* MATERIAL SHOWN
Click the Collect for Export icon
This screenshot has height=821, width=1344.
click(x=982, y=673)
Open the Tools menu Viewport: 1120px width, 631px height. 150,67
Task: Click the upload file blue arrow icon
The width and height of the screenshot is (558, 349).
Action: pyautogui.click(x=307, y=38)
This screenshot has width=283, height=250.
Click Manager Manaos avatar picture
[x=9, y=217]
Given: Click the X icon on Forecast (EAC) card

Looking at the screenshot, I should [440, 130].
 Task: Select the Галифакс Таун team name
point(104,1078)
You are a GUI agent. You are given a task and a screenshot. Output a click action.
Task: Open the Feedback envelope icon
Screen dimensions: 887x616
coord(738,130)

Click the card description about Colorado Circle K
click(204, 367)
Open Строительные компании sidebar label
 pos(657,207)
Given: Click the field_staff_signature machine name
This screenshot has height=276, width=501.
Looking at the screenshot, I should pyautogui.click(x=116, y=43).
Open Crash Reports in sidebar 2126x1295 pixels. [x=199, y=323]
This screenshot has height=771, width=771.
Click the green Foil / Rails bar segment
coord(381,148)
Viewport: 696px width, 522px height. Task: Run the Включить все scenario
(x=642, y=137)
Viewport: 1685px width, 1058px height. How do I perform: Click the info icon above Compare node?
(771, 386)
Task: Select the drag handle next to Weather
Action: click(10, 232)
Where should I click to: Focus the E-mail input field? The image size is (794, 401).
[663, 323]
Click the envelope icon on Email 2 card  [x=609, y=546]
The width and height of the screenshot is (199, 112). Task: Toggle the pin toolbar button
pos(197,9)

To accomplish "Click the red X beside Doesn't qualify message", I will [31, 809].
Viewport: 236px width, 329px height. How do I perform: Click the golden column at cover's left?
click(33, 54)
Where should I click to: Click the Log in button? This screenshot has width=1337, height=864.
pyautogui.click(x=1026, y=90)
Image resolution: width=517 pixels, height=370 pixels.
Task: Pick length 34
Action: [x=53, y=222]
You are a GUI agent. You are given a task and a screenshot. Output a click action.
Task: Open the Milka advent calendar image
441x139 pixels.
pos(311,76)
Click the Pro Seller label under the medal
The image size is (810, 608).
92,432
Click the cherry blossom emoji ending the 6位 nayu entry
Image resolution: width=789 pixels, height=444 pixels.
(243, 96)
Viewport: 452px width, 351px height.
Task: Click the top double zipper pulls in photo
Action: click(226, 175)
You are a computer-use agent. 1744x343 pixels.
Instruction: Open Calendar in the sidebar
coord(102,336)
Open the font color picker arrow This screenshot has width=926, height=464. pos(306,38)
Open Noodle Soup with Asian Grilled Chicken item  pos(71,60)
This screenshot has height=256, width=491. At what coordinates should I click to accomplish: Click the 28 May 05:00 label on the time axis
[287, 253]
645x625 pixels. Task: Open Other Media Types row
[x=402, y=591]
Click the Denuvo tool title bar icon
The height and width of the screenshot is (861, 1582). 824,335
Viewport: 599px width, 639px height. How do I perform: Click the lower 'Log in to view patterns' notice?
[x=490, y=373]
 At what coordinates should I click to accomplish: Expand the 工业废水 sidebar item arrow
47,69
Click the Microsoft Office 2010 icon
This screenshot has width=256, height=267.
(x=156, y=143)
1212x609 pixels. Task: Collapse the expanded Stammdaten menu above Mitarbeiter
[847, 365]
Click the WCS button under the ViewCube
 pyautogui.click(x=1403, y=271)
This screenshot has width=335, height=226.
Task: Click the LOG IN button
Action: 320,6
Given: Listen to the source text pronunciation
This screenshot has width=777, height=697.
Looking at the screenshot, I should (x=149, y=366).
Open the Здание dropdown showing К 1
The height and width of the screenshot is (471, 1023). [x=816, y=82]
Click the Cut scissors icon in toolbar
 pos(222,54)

* EXERCISE BRIEF
Please copy out all of the material above word for word.

* FINAL ANSWER
Click the Collect for Export icon
This screenshot has height=821, width=1344.
click(x=982, y=673)
Open the Tools menu Viewport: 1120px width, 631px height. 150,67
Task: Click the upload file blue arrow icon
The width and height of the screenshot is (558, 349).
Action: pyautogui.click(x=307, y=38)
This screenshot has width=283, height=250.
Click Manager Manaos avatar picture
[x=9, y=217]
Given: Click the X icon on Forecast (EAC) card

Looking at the screenshot, I should [440, 130].
 Task: Select the Галифакс Таун team name
point(104,1078)
You are a GUI agent. You are given a task and a screenshot. Output a click action.
Task: Open the Feedback envelope icon
Screen dimensions: 887x616
coord(738,130)

Click the card description about Colorado Circle K
click(204, 367)
Open Строительные компании sidebar label
 pos(657,207)
Given: Click the field_staff_signature machine name
This screenshot has height=276, width=501.
Looking at the screenshot, I should pyautogui.click(x=116, y=43).
Open Crash Reports in sidebar 2126x1295 pixels. [x=199, y=323]
This screenshot has height=771, width=771.
Click the green Foil / Rails bar segment
coord(381,148)
Viewport: 696px width, 522px height. Task: Run the Включить все scenario
(x=642, y=137)
Viewport: 1685px width, 1058px height. How do I perform: Click the info icon above Compare node?
(771, 386)
Task: Select the drag handle next to Weather
Action: click(10, 232)
Where should I click to: Focus the E-mail input field? The image size is (794, 401).
[663, 323]
Click the envelope icon on Email 2 card  [x=609, y=546]
The width and height of the screenshot is (199, 112). Task: Toggle the pin toolbar button
pos(197,9)

To accomplish "Click the red X beside Doesn't qualify message", I will [31, 809].
Viewport: 236px width, 329px height. How do I perform: Click the golden column at cover's left?
click(33, 54)
Where should I click to: Click the Log in button? This screenshot has width=1337, height=864.
pyautogui.click(x=1026, y=90)
Image resolution: width=517 pixels, height=370 pixels.
Task: Pick length 34
Action: [x=53, y=222]
You are a GUI agent. You are given a task and a screenshot. Output a click action.
Task: Open the Milka advent calendar image
441x139 pixels.
pos(311,76)
Click the Pro Seller label under the medal
The image size is (810, 608).
92,432
Click the cherry blossom emoji ending the 6位 nayu entry
Image resolution: width=789 pixels, height=444 pixels.
(243, 96)
Viewport: 452px width, 351px height.
Task: Click the top double zipper pulls in photo
Action: click(226, 175)
You are a computer-use agent. 1744x343 pixels.
Instruction: Open Calendar in the sidebar
coord(102,336)
Open the font color picker arrow This screenshot has width=926, height=464. pos(306,38)
Open Noodle Soup with Asian Grilled Chicken item  pos(71,60)
This screenshot has height=256, width=491. At what coordinates should I click to accomplish: Click the 28 May 05:00 label on the time axis
[287, 253]
645x625 pixels. Task: Open Other Media Types row
[x=402, y=591]
Click the Denuvo tool title bar icon
The height and width of the screenshot is (861, 1582). 824,335
Viewport: 599px width, 639px height. How do I perform: Click the lower 'Log in to view patterns' notice?
[x=490, y=373]
 At what coordinates should I click to accomplish: Expand the 工业废水 sidebar item arrow
47,69
Click the Microsoft Office 2010 icon
This screenshot has width=256, height=267.
(x=156, y=143)
1212x609 pixels. Task: Collapse the expanded Stammdaten menu above Mitarbeiter
[847, 365]
Click the WCS button under the ViewCube
 pyautogui.click(x=1403, y=271)
This screenshot has width=335, height=226.
Task: Click the LOG IN button
Action: 320,6
Given: Listen to the source text pronunciation
This screenshot has width=777, height=697.
Looking at the screenshot, I should (x=149, y=366).
Open the Здание dropdown showing К 1
The height and width of the screenshot is (471, 1023). [x=816, y=82]
Click the Cut scissors icon in toolbar
 pos(222,54)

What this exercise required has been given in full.